Agri-food trade with EFTA-EEA
The European Free Trade Association (EFTA) is an intergovernmental organisation of Iceland, Liechtenstein, Norway and Switzerland. The European Economic Area (EEA) Agreement is an international agreement enabling among others the extension of parts of the EU’s single market to Iceland, Liechtenstein, and Norway.
Unlike in the case of other industrial sectors, trade in agricultural products between the EU and the EFTA countries is not completely liberalised. The EU maintains close ties with the agricultural sectors of EFTA and EEA countries through agreements on trade in agricultural products. Further liberalisation of trade in agricultural products has recently been achieved with Norway and Iceland through bilateral agreements, which were negotiated on the basis of Article 19 of the EEA Agreement.
As concerns agricultural products, Article 19 of the Agreement stipulates that
the Contracting Parties undertake to continue their efforts with a view to achieving progressive liberalisation of agricultural trade. To this end, the Contracting Parties will carry out, before the end of 1993 and subsequently at two-yearly intervals, review of the conditions of trade in agricultural products.
This level of liberalisation in agri-food trade has not yet been the achieved with Switzerland, pending the resolution of horizontal issues.
Overall, the EU is a net exporter of agri-food products to these countries. In 2019, Switzerland ranked as the 4th largest destination for EU agri-food exports, while Norway ranked 6th (2019).
Iceland is a Contracting Party to the Agreement on the European Economic Area (EEA). The EEA Agreement provides for free movement of goods, except for agricultural and fisheries products.
Bilateral trade negotiations in agriculture are conducted between Iceland and the EU on the basis of Article 19 of the EEA Agreement. The first agreement with Iceland on trade preferences in agricultural products entered into force in 2007. The latest agreement came into force in 2018, negotiated as a package with an agreement on the trade liberalisation of processed agricultural products and foodstuffs, as well as Geographical Indications.
The main categories of agri-food products exported by the EU to Iceland include pasta, pastry, biscuits and bread, vegetables and chocolate, confectionary, and ice cream.
The EU's main imports from Iceland's agri-food sector include non-edible animal products, live animals and raw hides, skins and furskins .

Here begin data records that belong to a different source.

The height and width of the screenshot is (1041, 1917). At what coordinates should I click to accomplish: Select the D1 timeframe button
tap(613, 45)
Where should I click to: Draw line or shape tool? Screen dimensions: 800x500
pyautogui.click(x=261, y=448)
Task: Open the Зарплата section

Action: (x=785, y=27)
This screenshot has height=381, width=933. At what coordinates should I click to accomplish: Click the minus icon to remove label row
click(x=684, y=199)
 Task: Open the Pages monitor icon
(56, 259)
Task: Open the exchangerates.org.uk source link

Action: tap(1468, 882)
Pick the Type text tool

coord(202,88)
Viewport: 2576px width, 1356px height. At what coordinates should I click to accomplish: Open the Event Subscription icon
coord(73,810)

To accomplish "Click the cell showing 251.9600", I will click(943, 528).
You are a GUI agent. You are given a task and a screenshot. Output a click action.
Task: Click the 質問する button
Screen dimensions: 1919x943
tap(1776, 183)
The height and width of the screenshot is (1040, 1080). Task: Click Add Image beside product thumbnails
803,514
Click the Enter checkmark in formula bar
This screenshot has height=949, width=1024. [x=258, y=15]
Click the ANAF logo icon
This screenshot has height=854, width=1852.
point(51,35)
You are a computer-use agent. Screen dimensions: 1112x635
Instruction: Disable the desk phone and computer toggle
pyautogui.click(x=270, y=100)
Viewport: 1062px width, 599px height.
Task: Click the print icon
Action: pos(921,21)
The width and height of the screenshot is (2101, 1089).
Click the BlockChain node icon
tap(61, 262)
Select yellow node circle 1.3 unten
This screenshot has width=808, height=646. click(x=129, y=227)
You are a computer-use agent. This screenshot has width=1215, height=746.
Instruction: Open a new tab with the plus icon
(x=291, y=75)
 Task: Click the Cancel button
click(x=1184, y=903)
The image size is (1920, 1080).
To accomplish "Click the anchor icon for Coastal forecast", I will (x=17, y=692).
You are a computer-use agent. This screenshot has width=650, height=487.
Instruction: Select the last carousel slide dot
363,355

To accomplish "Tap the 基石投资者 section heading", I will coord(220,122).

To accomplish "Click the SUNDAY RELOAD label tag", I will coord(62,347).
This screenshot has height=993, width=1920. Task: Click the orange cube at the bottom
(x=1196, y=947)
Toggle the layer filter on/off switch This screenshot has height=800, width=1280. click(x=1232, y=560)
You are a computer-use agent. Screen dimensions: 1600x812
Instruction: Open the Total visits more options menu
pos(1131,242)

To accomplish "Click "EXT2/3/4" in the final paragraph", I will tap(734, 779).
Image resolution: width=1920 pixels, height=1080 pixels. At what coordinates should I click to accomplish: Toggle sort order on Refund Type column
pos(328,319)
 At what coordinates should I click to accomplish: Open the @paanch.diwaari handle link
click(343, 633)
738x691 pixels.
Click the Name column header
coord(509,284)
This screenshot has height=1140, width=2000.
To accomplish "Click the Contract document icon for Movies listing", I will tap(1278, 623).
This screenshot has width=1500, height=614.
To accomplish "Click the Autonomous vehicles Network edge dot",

The EEA Agreement allows Norway to benefit from the EU Single market. However, agriculture and fisheries are exempt from free circulation.
Preferential trade in agricultural products between the EU and Norway is ruled by Article 19 of the EEA Agreement. The most recent Article 19 agreement entered into force on 1 October 2018.
The main categories of agri-food products exported by the EU to Norway include cigars and cigarettes; pasta, pastry, biscuits and bread and wine, vermouth, cider and vinegar.
The EU's main agri-food imports from Norway include food preparations, oilcakes and raw hides, skins and furskins.
EU-Switzerland relations in agriculture are governed by the 2002 EU-Switzerland Agreement on trade in agricultural products. This agreement provides for the elimination of tariffs as well as for the creation of tariff-free quotas for a number of products; however trade is yet not completely liberalised.
The agreement also contains trade-facilitation provisions in a number of areas such as wines and spirit drinks, Geographical Indications, organics and fruit and vegetables.
Switzerland is one of the EU's top trading partners for agri-food products. In 2019, Switzerland was the 4th largest destination for EU agri-food exports and the 6th biggest supplier of agri-food imports.
The EU is a net exporter to Switzerland. The main categories of products exported by the EU to Switzerland include wine, bakery products and vegetables.
The EU imports mainly roasted coffee, mineral waters and chocolate.